By Mark Fairlie
The Government has been forced into a U-turn on an earlier decision not to publish a leaked Brexit study which predicted negative economic consequences no matter what the final status of the negotiations over the UK’s withdrawal from the EU.
Reported by BBC News Online on 30th January, Brexit Minister Steve Baker said that the leaked Brexit study was at a “preliminary stage” and that its full release could impair the UK’s bargaining strength in its talks with the EU.
However, the following day (31st January), the BBC reported that ministers were now preparing to allow MPs and peers to read the leaked studies.
What was in the Leaked Brexit Study?
On January 29th, online news site Buzzfeed reported that it had seen the study, “which says leaving the EU will adversely hit almost every sector and every UK region”.
The study looked at three possible outcomes of the negotiations.
The “no deal”, favoured by many Brexiteers, outcome which would mean that Britain trades with the EU under World Trade Organisation rules would reduce growth over the 15 years following Brexit by 8%.

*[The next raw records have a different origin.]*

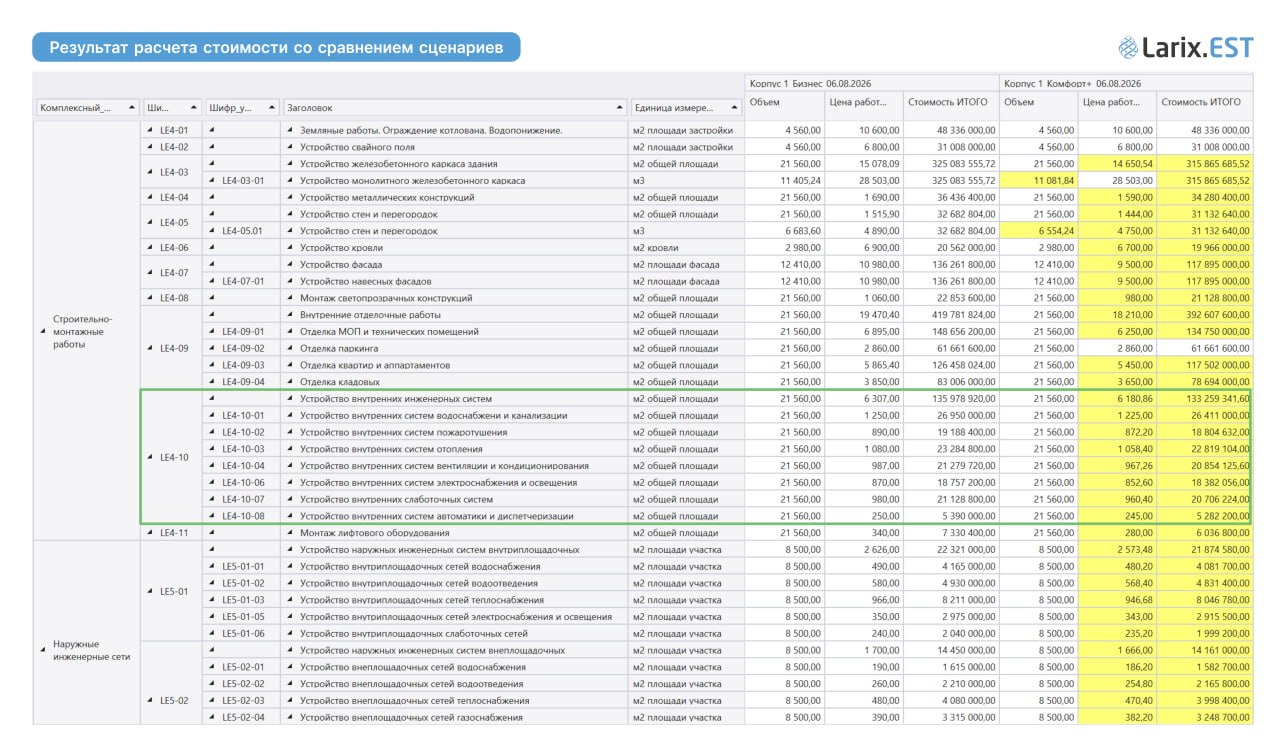Image resolution: width=1280 pixels, height=751 pixels.
Task: Select the yellow highlighted 11 081,84 volume cell
Action: (1038, 181)
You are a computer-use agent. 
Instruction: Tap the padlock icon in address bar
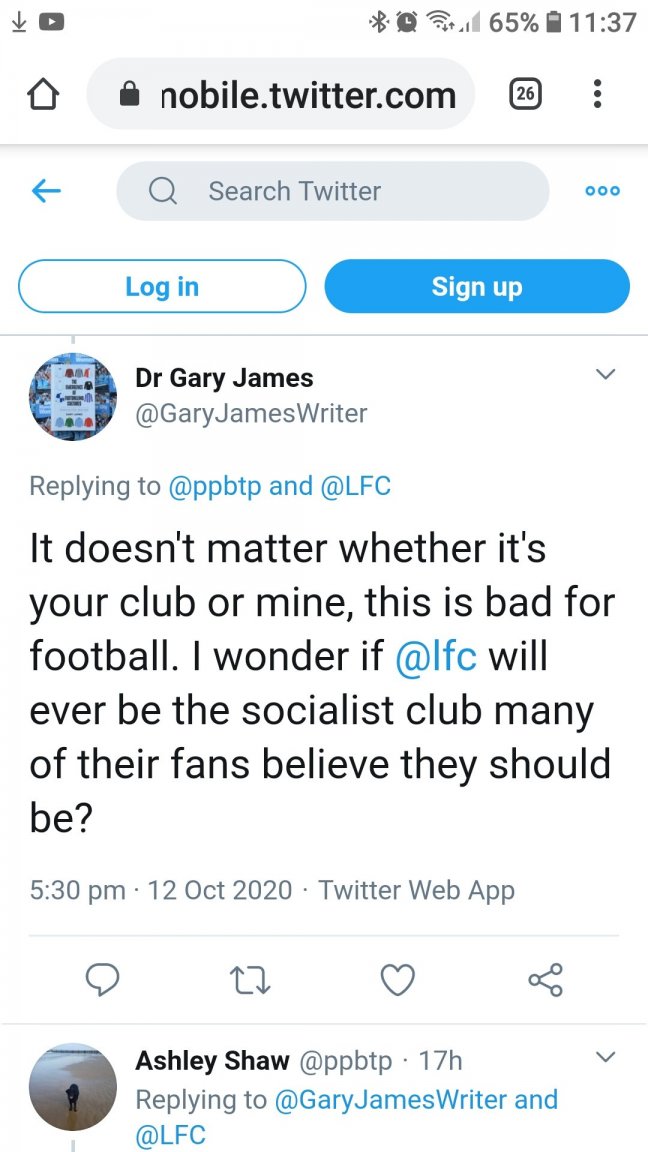pyautogui.click(x=130, y=94)
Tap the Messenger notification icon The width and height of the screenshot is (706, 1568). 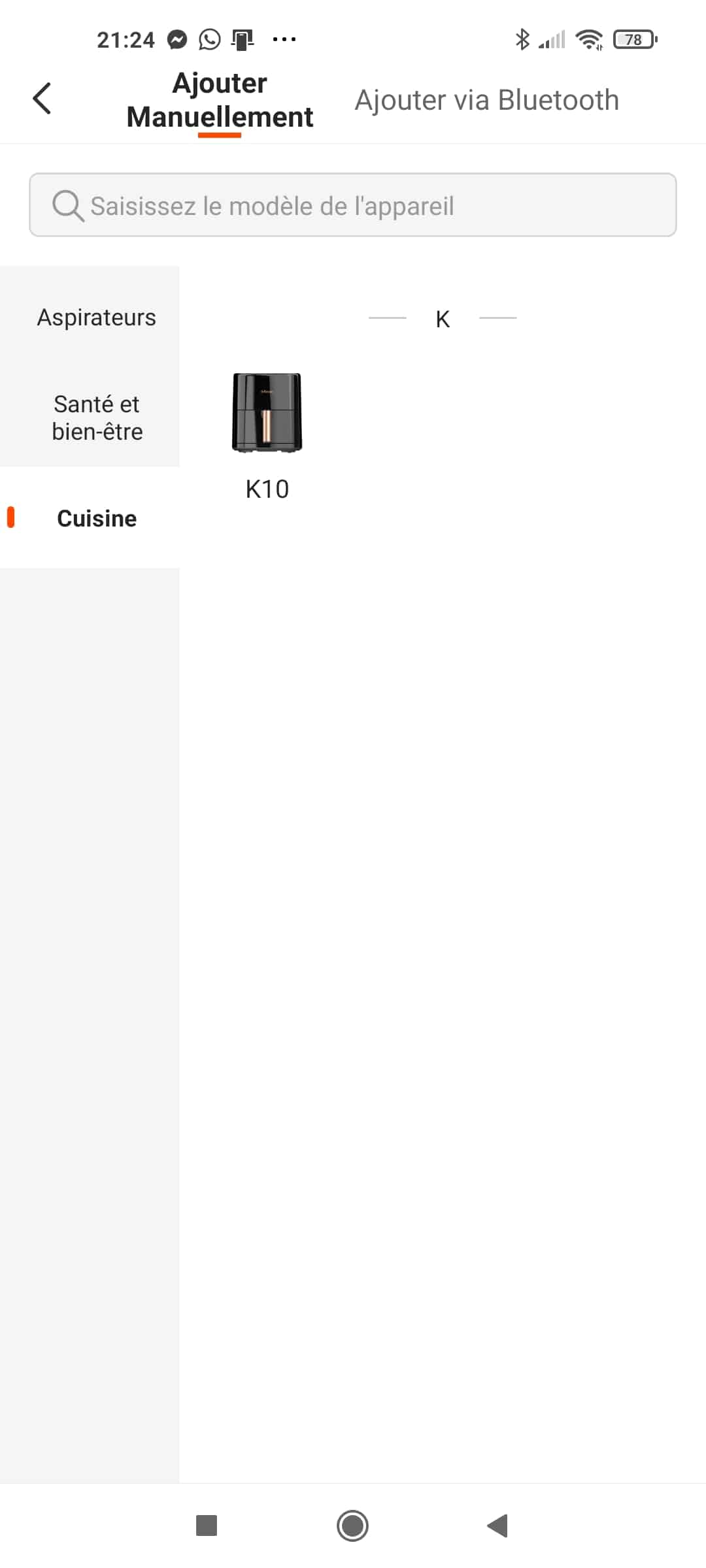click(176, 40)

A “comprehensive” free trade agreement would lead to 5% lower growth over the same 15-year period while continued access to the EU Single Market as a member of the European Economic Area would see a 2% long-term decline in growth.
Why did the Government change its mind over publication?
The Labour Party introduced a motion in the House of Commons on 31st January urging publication of the study.
Ministers decided not to oppose the motion amid signs (according to the BBC) that “it would lose the vote”, despite Prime Minister Theresa May’s concerns about how it would affect the UK’s negotiating position.
Mrs May, as reported in the Evening Standard, said that it was “wrong to describe the report as the Brexit impact assessment…there is analysis being done. This is very preliminary.”
The Speaker of the Commons, John Bercow, declared that the motion was binding on the Government and that handover of the report to the Brexit select committee was “a matter of urgency”.
Kier Starmer, the shadow Brexit secretary, speaking to the Guardian, described the decision to release the leaked Brexit study as a “victory for transparency and accountability.”
Steve Baker, Brexit Minister, said that he was allowing the publication of the report because of the poor press reporting surrounding the contents of the study and warned that publication did “not set any precedent for future action”, according to Sky News.
Speaking to Russia Today TV, Scottish First Minister, Nicola Sturgeon, stated that
“(f)or months, Theresa May’s government have refused to produce any detailed analysis of the potential impact of various Brexit scenarios – now we know why they have so desperately engaged in a cover-up.”
More bad news for the Government from the same document
On January 31st, further analysis of the leaked report on BuzzFeed suggested that “the cost of falling EU migration would more than wipe out the economic boost of a US trade deal.”
The site commented that this highlighted the difficulties that Mrs May and the Government faced into trying to balance any long-term negative impacts on the economy whilst trying to satisfy the demands of Leave voters.